[Stored data]
▼

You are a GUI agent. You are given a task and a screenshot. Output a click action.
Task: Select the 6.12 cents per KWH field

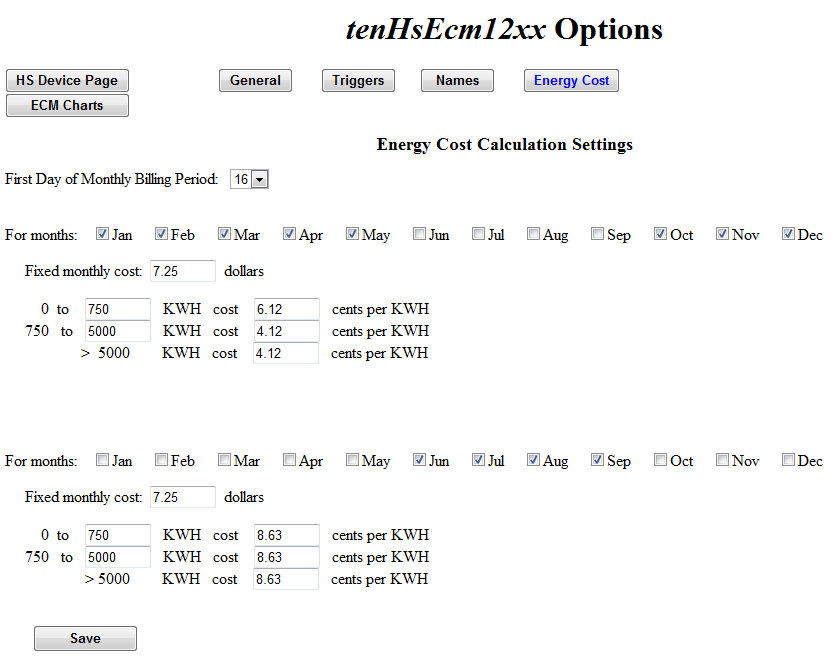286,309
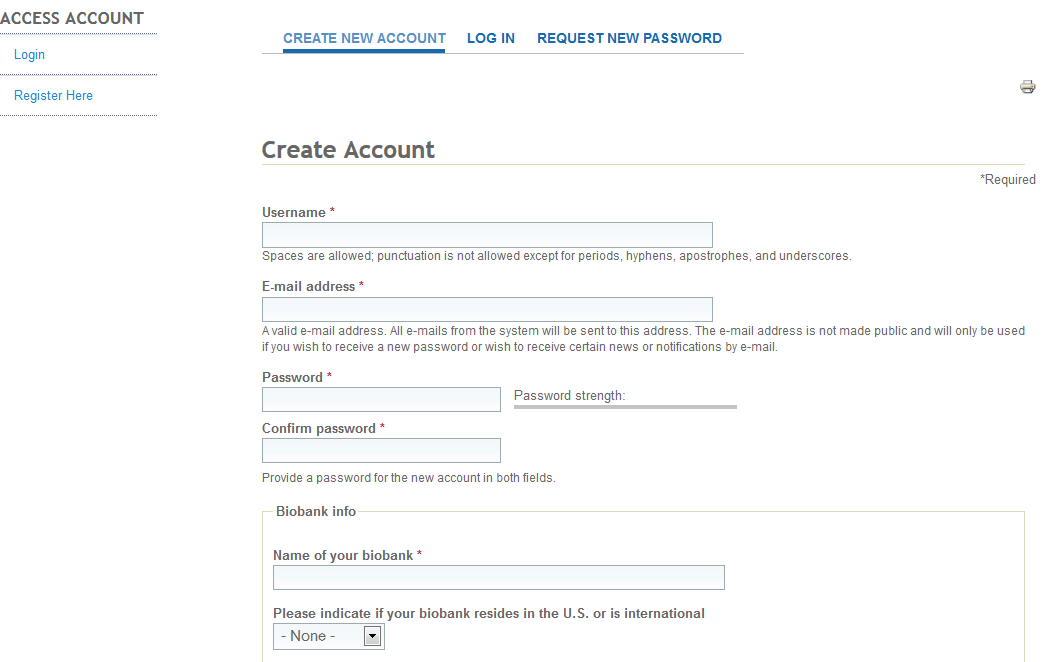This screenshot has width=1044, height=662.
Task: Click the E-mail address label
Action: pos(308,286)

▲

• EXERCISE
The data must come back word for word, with every picture removed.

• SOLUTION FOR THIS TASK
You are a GUI agent. You are given a task and a screenshot. Output a click action.
Task: Select the 6.12 cents per KWH field

286,309
This screenshot has width=1044, height=662.
Task: Click the E-mail address label
Action: pos(308,286)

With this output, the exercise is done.